[Collected data]
******************************

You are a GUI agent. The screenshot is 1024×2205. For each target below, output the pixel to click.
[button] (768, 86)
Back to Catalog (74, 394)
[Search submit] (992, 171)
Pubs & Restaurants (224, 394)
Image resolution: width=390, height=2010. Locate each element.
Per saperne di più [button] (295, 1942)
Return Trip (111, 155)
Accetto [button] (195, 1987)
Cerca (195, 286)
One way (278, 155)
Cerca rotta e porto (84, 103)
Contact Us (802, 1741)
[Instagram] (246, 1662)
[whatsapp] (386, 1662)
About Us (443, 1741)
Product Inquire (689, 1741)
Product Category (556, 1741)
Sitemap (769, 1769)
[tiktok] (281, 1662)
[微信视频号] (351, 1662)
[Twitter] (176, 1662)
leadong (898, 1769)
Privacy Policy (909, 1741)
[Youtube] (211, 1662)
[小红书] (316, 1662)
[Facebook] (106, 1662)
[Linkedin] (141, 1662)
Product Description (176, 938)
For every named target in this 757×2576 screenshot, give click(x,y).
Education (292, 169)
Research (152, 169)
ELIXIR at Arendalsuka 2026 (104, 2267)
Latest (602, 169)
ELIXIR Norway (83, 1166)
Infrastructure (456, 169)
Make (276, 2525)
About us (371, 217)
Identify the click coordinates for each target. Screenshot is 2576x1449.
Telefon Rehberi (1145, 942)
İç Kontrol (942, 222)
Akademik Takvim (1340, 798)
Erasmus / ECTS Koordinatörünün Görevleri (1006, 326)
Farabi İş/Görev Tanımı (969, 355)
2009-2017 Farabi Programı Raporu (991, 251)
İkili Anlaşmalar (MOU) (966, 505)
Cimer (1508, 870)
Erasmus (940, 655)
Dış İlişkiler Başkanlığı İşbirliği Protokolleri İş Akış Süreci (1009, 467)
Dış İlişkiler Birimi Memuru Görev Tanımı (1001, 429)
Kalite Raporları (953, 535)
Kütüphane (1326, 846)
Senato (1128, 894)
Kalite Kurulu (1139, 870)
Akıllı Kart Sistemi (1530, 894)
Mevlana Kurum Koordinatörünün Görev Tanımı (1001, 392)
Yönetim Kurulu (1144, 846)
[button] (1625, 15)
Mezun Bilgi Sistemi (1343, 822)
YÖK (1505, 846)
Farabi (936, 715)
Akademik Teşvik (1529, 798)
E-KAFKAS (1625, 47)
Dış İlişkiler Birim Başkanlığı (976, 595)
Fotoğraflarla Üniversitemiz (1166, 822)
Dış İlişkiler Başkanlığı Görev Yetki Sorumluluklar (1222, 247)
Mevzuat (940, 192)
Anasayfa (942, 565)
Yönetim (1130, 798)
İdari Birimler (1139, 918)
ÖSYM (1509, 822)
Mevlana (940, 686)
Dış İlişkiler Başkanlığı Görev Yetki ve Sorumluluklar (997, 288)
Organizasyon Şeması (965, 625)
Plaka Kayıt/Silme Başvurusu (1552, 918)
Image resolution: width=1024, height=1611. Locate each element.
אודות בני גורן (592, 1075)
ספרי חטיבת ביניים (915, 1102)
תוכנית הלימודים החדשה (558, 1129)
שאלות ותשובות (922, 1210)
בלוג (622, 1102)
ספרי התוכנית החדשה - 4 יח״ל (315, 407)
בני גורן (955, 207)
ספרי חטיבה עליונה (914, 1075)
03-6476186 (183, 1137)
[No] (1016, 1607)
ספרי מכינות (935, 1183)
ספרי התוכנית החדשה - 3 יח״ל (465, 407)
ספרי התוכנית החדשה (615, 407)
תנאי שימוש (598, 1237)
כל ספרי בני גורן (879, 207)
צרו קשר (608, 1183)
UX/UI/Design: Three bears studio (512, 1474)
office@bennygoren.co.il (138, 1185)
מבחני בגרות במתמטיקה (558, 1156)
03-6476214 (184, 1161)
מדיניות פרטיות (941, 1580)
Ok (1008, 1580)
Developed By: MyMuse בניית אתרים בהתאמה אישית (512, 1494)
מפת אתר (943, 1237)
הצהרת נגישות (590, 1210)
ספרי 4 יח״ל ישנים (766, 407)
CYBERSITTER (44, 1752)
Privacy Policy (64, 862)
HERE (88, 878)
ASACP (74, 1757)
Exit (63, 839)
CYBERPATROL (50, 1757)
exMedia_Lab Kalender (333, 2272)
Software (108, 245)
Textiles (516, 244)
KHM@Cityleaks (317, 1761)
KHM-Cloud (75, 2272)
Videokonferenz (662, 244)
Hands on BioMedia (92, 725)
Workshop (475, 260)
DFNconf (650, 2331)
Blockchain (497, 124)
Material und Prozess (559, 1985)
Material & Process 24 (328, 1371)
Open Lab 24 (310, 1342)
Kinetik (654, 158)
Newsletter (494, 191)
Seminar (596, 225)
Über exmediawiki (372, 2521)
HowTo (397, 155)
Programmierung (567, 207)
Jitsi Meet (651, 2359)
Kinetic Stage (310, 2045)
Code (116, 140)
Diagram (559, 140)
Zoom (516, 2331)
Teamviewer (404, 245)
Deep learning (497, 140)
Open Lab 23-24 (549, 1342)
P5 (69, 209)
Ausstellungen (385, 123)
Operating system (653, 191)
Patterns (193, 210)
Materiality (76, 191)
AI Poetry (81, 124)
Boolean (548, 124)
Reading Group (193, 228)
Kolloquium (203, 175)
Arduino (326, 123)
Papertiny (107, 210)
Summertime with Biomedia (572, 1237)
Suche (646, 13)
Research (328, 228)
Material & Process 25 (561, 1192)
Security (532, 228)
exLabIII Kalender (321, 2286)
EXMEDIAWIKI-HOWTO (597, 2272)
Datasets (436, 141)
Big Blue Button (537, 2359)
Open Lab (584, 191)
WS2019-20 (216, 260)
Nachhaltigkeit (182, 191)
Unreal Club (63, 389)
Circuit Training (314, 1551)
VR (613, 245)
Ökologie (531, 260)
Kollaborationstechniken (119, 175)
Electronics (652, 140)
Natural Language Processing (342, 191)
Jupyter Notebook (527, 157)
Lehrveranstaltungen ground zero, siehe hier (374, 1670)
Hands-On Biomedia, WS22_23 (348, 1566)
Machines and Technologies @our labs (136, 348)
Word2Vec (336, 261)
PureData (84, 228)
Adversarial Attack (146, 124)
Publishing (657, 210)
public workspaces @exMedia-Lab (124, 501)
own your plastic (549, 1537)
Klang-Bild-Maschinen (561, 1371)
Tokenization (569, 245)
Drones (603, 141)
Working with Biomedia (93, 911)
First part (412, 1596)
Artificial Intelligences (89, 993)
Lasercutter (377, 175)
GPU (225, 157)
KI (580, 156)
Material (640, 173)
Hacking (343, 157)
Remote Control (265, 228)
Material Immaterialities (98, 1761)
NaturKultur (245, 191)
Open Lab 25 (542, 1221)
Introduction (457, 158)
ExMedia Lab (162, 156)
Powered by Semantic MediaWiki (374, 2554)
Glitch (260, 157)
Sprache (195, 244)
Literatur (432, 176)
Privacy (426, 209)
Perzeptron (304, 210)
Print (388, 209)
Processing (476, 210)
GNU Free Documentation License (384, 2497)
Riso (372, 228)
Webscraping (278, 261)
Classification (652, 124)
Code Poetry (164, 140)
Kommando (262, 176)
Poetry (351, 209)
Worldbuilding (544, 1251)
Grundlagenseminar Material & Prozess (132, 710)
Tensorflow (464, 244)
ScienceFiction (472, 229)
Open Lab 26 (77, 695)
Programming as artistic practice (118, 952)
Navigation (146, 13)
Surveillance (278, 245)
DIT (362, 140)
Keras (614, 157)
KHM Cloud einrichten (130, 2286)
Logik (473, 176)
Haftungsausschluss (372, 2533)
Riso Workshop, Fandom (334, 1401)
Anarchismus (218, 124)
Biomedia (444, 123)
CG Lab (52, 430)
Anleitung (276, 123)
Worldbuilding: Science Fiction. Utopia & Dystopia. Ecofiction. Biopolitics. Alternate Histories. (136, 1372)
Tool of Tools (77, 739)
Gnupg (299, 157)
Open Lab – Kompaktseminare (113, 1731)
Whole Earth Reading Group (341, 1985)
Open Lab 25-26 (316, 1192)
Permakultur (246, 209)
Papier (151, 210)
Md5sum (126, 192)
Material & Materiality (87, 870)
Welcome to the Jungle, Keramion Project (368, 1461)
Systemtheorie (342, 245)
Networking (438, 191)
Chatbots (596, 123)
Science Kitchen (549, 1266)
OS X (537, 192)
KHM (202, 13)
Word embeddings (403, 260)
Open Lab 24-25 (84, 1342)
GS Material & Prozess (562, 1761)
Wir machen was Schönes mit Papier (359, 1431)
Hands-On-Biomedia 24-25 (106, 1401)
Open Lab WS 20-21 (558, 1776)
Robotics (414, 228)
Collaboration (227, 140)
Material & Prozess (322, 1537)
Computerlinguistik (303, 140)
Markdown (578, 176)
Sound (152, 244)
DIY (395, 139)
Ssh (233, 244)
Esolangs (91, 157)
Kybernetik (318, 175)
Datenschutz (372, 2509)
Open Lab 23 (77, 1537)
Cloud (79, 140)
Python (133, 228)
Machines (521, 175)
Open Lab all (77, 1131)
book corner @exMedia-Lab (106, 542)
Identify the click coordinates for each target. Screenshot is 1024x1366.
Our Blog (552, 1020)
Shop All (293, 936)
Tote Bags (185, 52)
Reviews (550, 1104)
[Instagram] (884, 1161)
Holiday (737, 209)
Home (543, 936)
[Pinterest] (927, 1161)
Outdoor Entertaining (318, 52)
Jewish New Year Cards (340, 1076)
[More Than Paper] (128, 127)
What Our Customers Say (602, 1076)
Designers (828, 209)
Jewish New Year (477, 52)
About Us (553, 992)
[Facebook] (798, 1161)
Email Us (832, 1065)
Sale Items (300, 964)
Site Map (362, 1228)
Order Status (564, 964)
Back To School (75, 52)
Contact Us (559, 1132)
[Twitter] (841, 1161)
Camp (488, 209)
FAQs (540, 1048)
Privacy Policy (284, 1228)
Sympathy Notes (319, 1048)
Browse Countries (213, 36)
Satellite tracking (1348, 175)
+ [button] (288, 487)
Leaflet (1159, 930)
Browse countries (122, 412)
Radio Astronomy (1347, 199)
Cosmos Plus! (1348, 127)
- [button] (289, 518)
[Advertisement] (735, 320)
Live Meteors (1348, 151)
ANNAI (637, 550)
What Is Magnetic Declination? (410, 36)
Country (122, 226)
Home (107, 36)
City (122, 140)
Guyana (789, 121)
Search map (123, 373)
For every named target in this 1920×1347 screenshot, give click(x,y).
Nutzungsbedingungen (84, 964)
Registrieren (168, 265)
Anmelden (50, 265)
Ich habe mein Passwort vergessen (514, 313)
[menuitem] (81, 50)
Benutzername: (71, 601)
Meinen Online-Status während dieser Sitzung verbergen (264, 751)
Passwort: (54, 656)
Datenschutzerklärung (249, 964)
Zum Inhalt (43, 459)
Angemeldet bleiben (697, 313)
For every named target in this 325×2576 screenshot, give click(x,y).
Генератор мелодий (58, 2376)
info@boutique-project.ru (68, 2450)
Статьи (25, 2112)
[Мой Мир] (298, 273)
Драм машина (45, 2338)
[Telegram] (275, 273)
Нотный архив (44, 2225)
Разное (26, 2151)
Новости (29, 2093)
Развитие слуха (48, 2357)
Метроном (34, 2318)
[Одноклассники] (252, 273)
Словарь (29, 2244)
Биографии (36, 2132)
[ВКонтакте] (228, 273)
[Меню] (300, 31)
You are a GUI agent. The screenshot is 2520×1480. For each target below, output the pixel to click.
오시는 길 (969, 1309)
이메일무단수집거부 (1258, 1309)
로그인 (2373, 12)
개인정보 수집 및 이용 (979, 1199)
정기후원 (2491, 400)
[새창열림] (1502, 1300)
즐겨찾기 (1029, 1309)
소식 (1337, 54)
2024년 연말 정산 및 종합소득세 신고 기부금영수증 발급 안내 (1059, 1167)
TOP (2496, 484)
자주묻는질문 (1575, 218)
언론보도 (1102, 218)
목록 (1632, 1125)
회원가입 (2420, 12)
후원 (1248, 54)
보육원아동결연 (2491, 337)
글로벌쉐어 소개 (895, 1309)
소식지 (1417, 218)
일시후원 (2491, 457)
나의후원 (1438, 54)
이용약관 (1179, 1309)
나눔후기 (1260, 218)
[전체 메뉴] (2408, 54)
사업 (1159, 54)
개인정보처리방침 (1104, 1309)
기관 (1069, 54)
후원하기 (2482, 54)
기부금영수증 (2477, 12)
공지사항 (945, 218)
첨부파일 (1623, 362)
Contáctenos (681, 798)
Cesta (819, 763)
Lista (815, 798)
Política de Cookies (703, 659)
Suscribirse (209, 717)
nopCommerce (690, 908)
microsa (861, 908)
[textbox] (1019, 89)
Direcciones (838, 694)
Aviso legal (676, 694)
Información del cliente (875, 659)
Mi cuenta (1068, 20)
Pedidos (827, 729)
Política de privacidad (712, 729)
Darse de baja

******************************

WHAT YOU NEED TO DO: Nothing but the lines from the start of the data above through the line with "Return Trip (111, 155)" should appear in your answer, copied exactly.

RESPONSE:
You are a GUI agent. The screenshot is 1024×2205. For each target below, output the pixel to click.
[button] (768, 86)
Back to Catalog (74, 394)
[Search submit] (992, 171)
Pubs & Restaurants (224, 394)
Image resolution: width=390, height=2010. Locate each element.
Per saperne di più [button] (295, 1942)
Return Trip (111, 155)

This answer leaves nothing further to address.